Journalism Ethics: Photo/Video Rights

This past semester, I learned a little about journalism ethics in my Media Institutions (COMM 2084) class, including First Amendment rights. As our generation learns and grows with social media and technology, it becomes increasingly vital that we understand its impacts, potential and sphere of influence. Social media has given rise to many citizen journalists and continues to globalize our increasingly interconnected global society. We are not only citizens of a country, but citizens of the world. 

Here is a short video by the Washington Post on ethics and rights when it comes to civilian rights photography and videography involving law enforcement. Information is from a collaboration between the International Union of Police Associations and the National Press Photographers Association.

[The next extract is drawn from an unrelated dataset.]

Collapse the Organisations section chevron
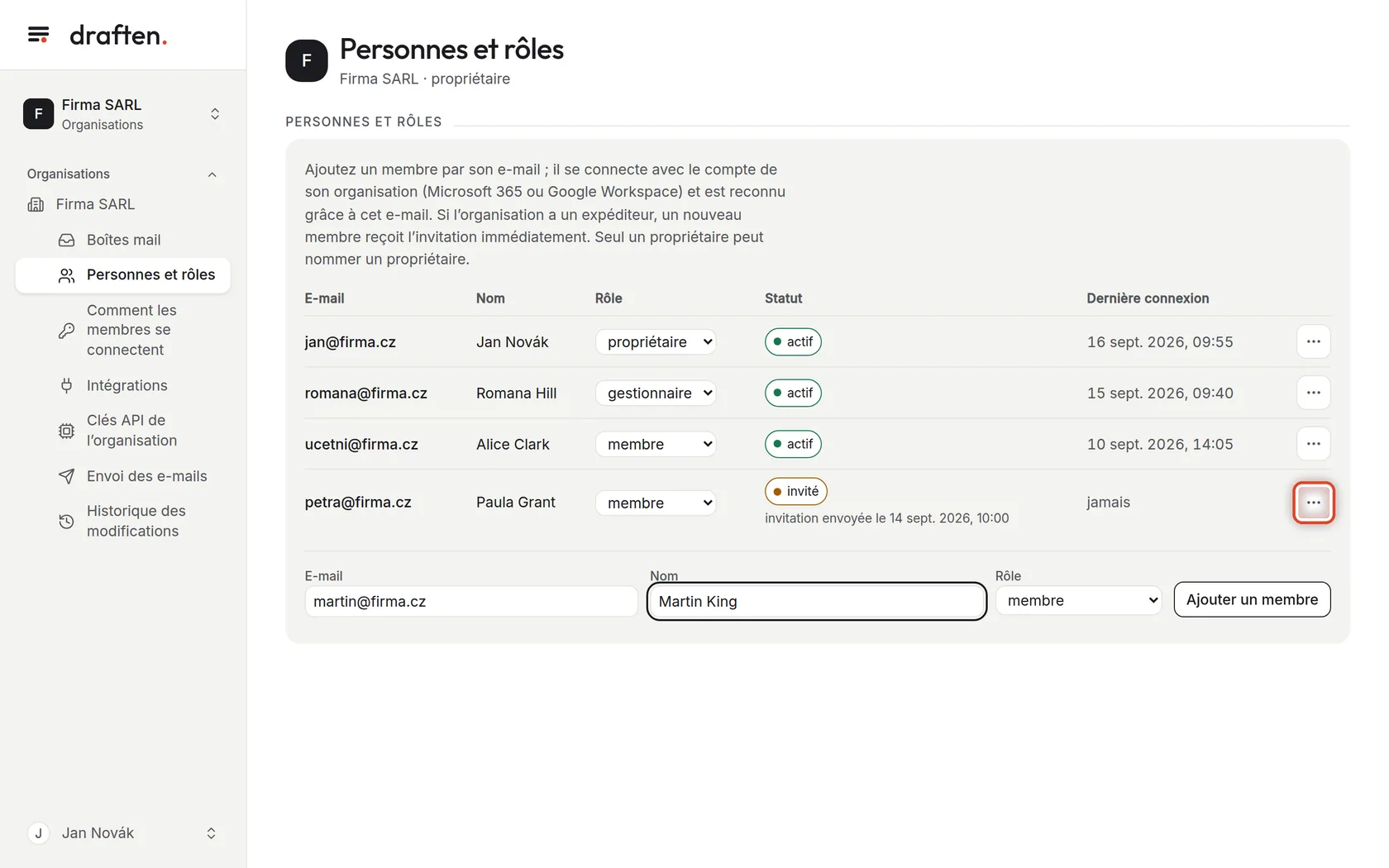This screenshot has height=868, width=1389. pos(212,174)
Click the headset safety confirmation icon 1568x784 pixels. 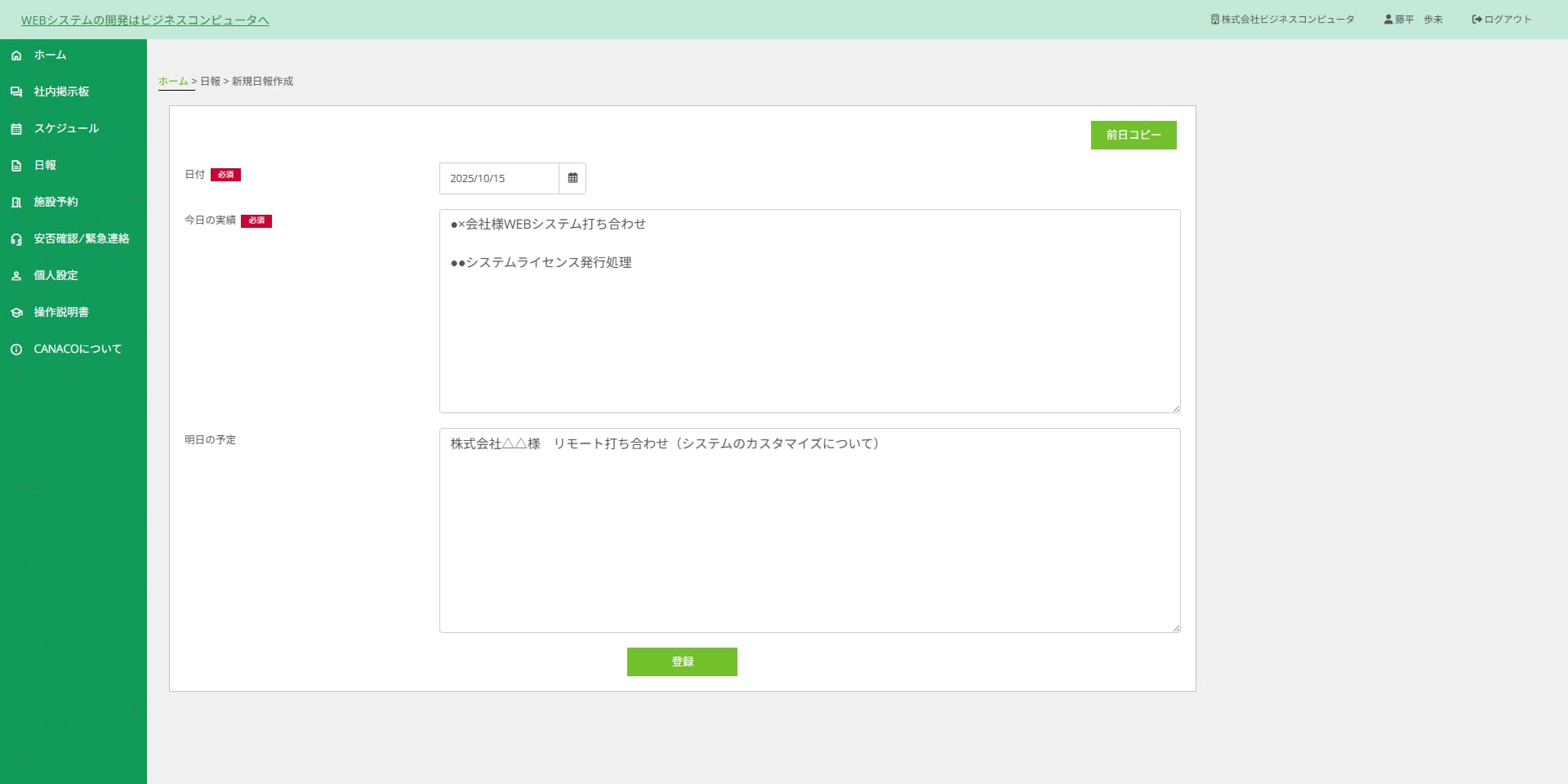(x=16, y=239)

(I summarized the points below) 
  1. You have the right to record and photograph police unless you’re physically interfering with them performing their duties.
  2. You must be on public property, your own property or if you’re on private property, you must have permission from the owner.
  3. Police can tell you to step back, but they cannot tell you to stop recording. They cannot order you to leave the area if other members of the public (without cameras) are allowed to stay.
  4. If you’re going to record police, do it in an open and obvious manner. 
  5. Police say you should avoid interfering and warn not all bystanders know and understand proper use of force. 
  6. (acc. to the U.S. Department of Justice) Under the First Amendment, there are no circumstances under which the contents of a camera or recording device should be deleted or destroyed.